Leicester, Leicestershire and Rutland use predictive insight to optimise Intensive Community Support service
Key learning/Lessons learnt
Leicester, Leicestershire and Rutland use predictive insight to optimise Intensive Community Support (ICS) service
Leicester, Leicestershire and Rutland (LLR) Health and Social Care’s Better Care Together (BCT) programme has been developed to transform health and care delivery across the region. BCT brings together a number of organisations, including University Hospitals of Leicester (UHL), all three Clinical Commissioning Groups, Leicestershire Partnership NHS Trust (LTP), Rutland County Council, Leicester City Council and Leicestershire County Council. Partners across LLR also work closely with patient representatives to ensure that services delivered meet the needs of its 1,000,000 residents and result in increased independence and improved outcomes.
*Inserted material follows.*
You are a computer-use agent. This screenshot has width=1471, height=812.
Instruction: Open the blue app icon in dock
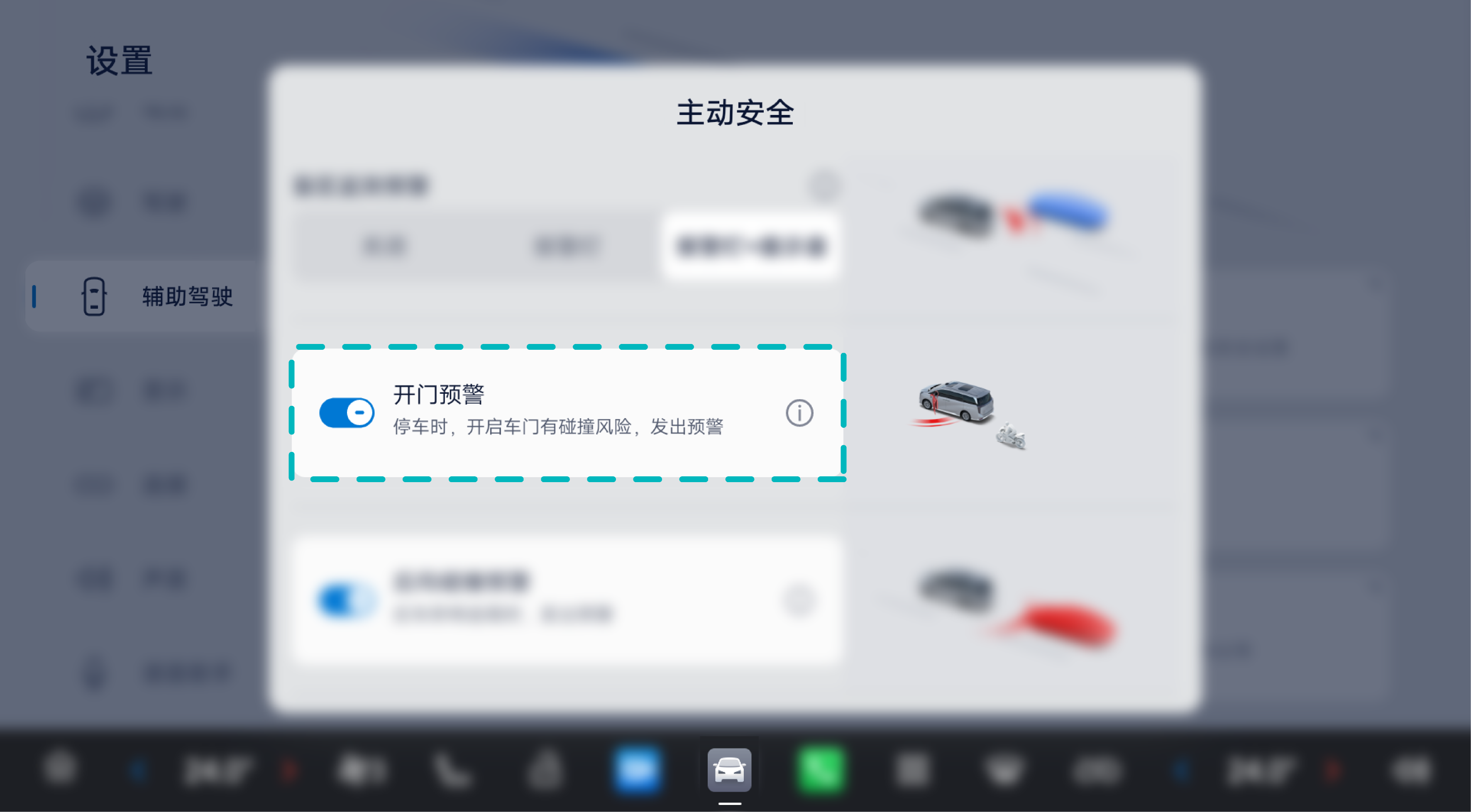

What challenge did we seek to solve?
Acute hospital activity is higher than ever, yet bed capacity is shrinking. The number of over 85s living in LLR is expected to increase by around 150% between 2014 and 2039. Inevitably, increased life expectancy goes hand in hand with loss of functionality, increased levels of disability, frailty and long term conditions (LTCs) that require regular medical intervention. The intensive community support (ICS) service provided by LPT provides an intensive rehabilitation service with an aim to prevent or reduce the need for permanent or long term care. In order to gauge the impact and effectiveness of the ICS service across the local health and care community, an evaluation was required.
What did we do?
An impartial and unbiased assessment of the ICS service could only be achieved if the multiple strands of data generated by all care providers - from UHL to social services - were integrated and analysed.
A specialist public health intelligence team, led by Gabriele Price, Public Health Business Partner at Leicestershire County Council, was therefore tasked to develop a methodology for capturing data on this specific group of patients.
The team worked closely with data analytics experts PredictX, who integrate and aggregate data from East Midlands Ambulance Service, UHL, LPT, Adult Social Care services and NHS 111, creating dynamic dashboards that enables them to monitor the impact of the extended ICS service on patient outcomes and readmissions on an ongoing basis. This data integration also allows them to view these holistic pathways and outcomes across the whole system.
The dashboards are currently being used to evaluate the impact of ICS on:
- Length of stay at UHL
- Readmission rates
- A&E attendance rates
- Before and after activity costs
For patients referred to ICS following a hospital stay the above outcomes are compared to patients who did not receive ICS and who were matched on age, number of LTCs, and reason and period for the hospital admission to the ICS cohort. PredictX for Care and Health allows for matching and a parallel monitoring of both groups to be carried out in an easy, accessible and robust way.
Using PredictX for Care and Health however, the partnership can assess the impact and benefits of ICS on a month-by-month basis, while also monitoring any changes to service costs and/or benefits.
The dashboards will continue to be used even more extensively, for an in-depth analysis of the impact of ICS on care delivery across the region. This will include the development of a whole system cost evaluation, as well as an analysis of staff costs, to assess the overall value of the service on this set of patients.
The ICS evaluation team are also working with PredictX to develop a predictive modelling dashboard, which will help shape future developments and assess which services are likely to be the most beneficial.